Both my apps The Archive and the Word Counter for Mac are comprised of multiple executable applications. For The Archive, it’s the main app and the Quick Entry popup window. They share some settings, like which theme and font size is used. To share these settings, I rely on NSUserDefault (or just UserDefaults in Swift now). I cannot use the UserDefaults.standard, though, because that is tied to the currently running app’s bundle ID. In the case of the main app, it’s the ID of the main app; but for the Quick Entry helper – or any helper app –, it’s the helper’s bundle ID. This way, the defaults dictionaries are not shared.

I solve it this way:

1. Use a custom App Group for the related apps (main app + helper app)
2. Use UserDefaults(suiteName: "the.app.group.name") in all apps
3. Replace Interface Builder’s “Shared User Defaults Controller” with a custom one

App Group

To set up an app group,

• go to the project settings in Xcode,
• select the “Capabilities” tab,
• enable “App Groups”
• add a new entry there for your app’s bundle ID of the format $(TeamIdentifierPrefix)com.example.app-bundle-id.prefs (I like the .prefs suffix, but it’s optional)

Do this for all affected app targets in your project.

Custom UserDefaults instance

The simple version is to just initialize a new UserDefaults instance with the written-out version of the App Group you just created:

UserDefaults(suiteName: "XXXYYYZZZA.com.example.app-bundle-id.prefs")
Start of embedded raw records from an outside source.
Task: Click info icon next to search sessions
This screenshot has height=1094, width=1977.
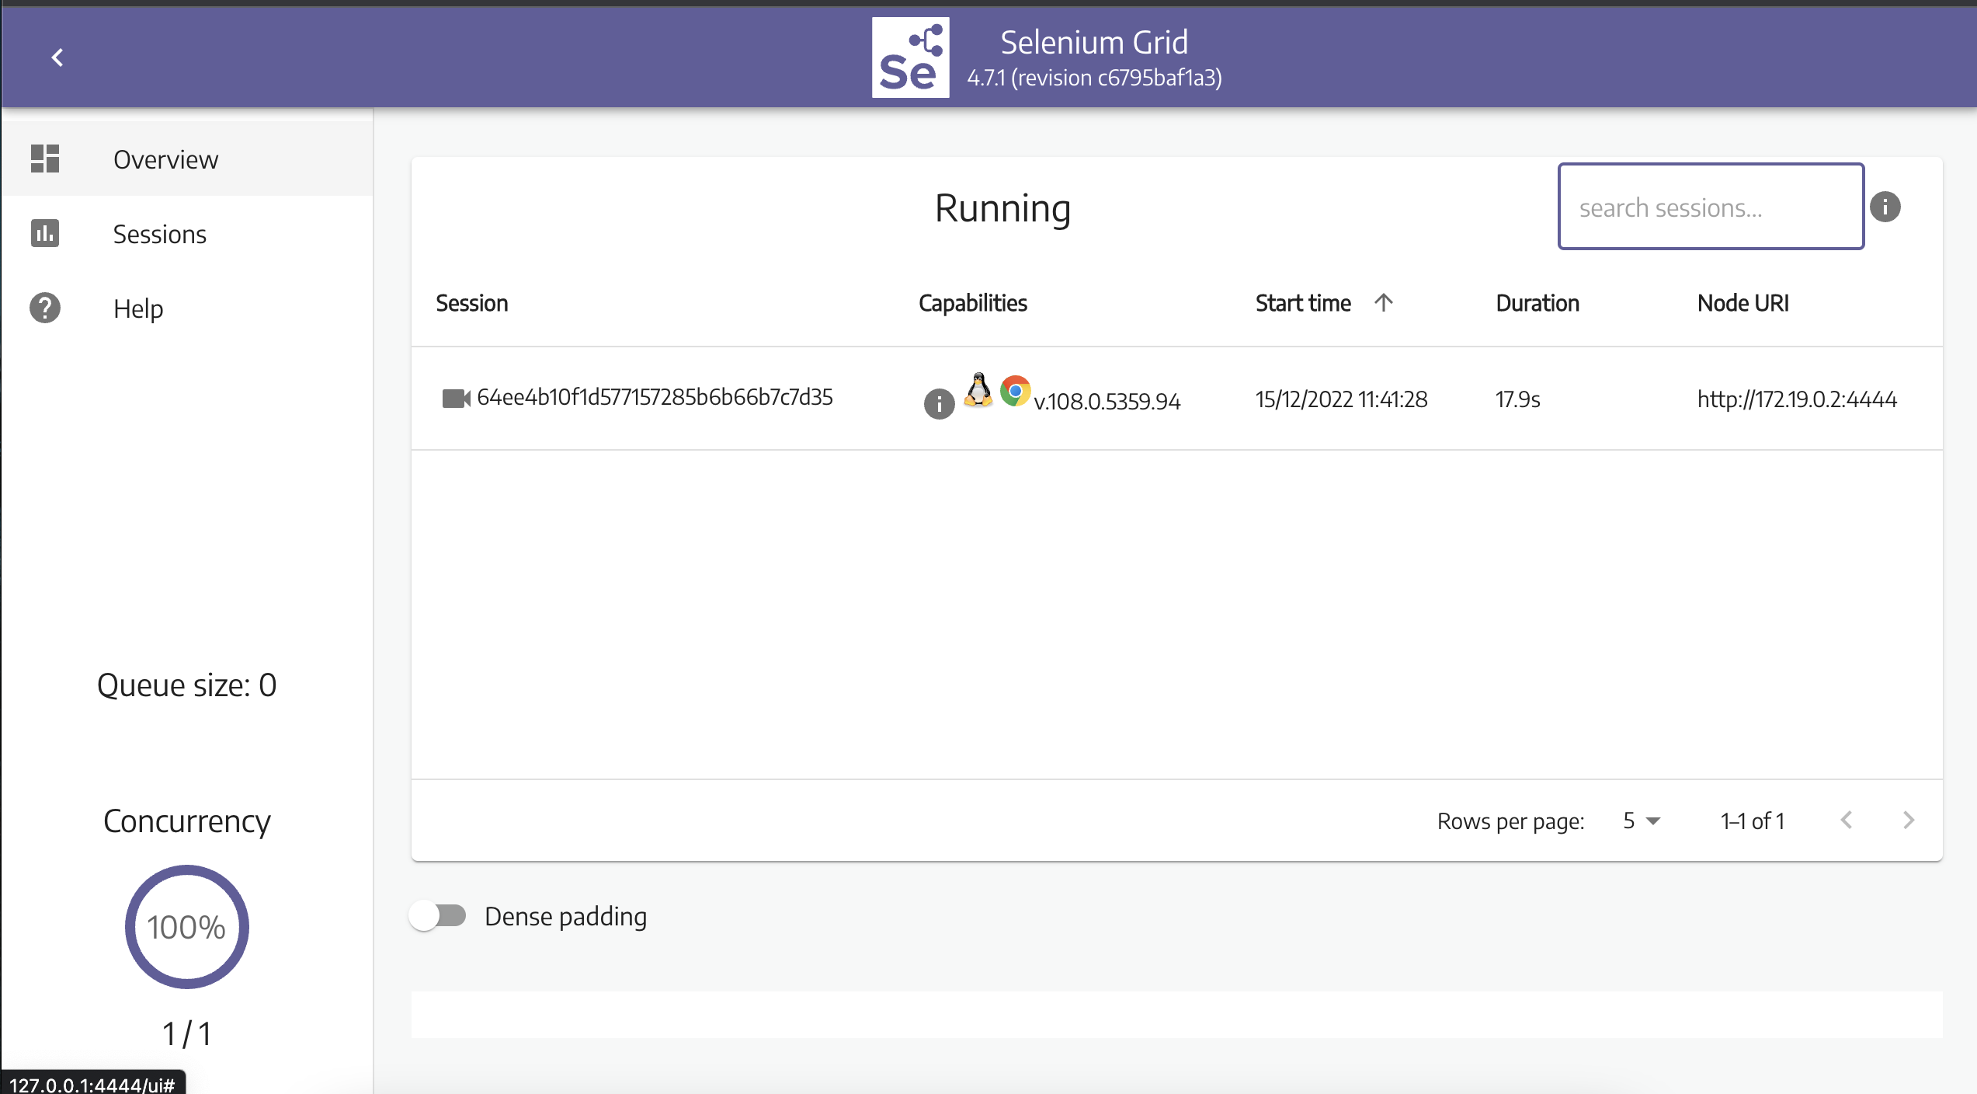Action: 1885,207
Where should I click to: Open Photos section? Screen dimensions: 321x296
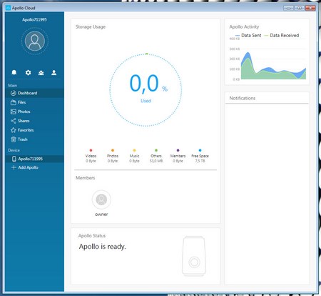point(34,112)
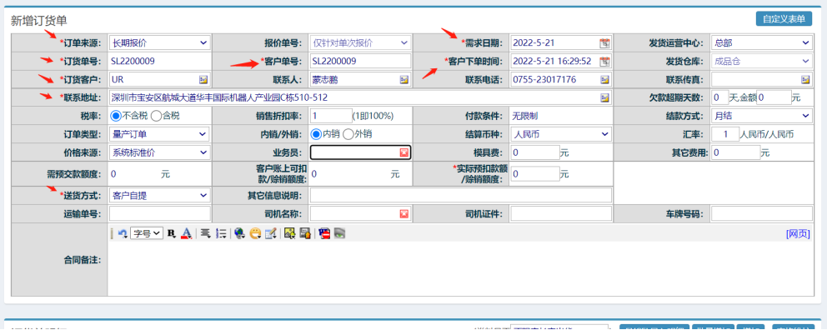Open the insert image icon in editor
Screen dimensions: 827x330
coord(288,233)
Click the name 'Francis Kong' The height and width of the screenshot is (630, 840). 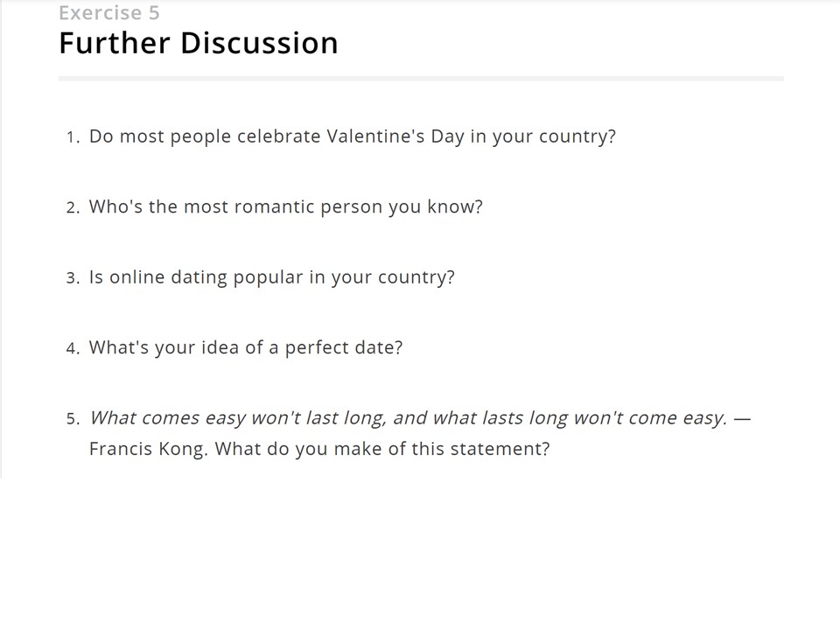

But I in fact use multiple app groups, using the .prefs and .prefs-dev and .prefs-dev-testing suffixes. This way I can experiment with my Xcode DEBUG builds without affecting the real app on my machine that I rely on for a lot of my work!

#if DEBUG
fileprivate var sharedUserDefaults: UserDefaults 
    = UserDefaults(suiteName: "XXXYYYZZZA.com.example.app-bundle-id.prefs-dev")!
fileprivate var sharedUserDefaultsForTesting: UserDefaults 
    = UserDefaults(suiteName: "XXXYYYZZZA.com.example.app-bundle-id.prefs-dev-testing")!
// Testing seam; During testing, this is switched to another instance.
fileprivate var usedUserDefaults: UserDefaults 
    = sharedUserDefaults
#else
fileprivate var sharedUserDefaults: UserDefaults 
    = UserDefaults(suiteName: "XXXYYYZZZA.com.example.app-bundle-id.prefs")!
#endif

extension UserDefaults {
    #if DEBUG
    public static var shared: UserDefaults {
        return usedUserDefaults
    }

    enum Mode {
        case app, test
    }

    internal static func changeUsedUserDefaults(to mode: Mode) {
        usedUserDefaults = {
            switch mode {
            case .app:
                return sharedUserDefaults

            case .test:
                return sharedUserDefaultsForTesting
            }
        }()
    }
    #else
    public static var shared: UserDefaults {
        return sharedUserDefaults
    }
    #endif
}

That’s probably doing more than you did expect! It boils down to exposing a UserDefaults.shared static property that I can use anywhere in the apps.

And during tests, I can replace the regular development preferences (which I often want to keep unchanged between manual testing runs) with another instance entirely that can be wiped and filled with garbage and whatnot. Then I call UserDefaults.changeUsedUserDefaults(to: .testing) in my XCTestCase.setUp implementation.

So this already works for programmatic changes.

How do you employ the result when designing preference panes in Interface Builder’s Nibs, though?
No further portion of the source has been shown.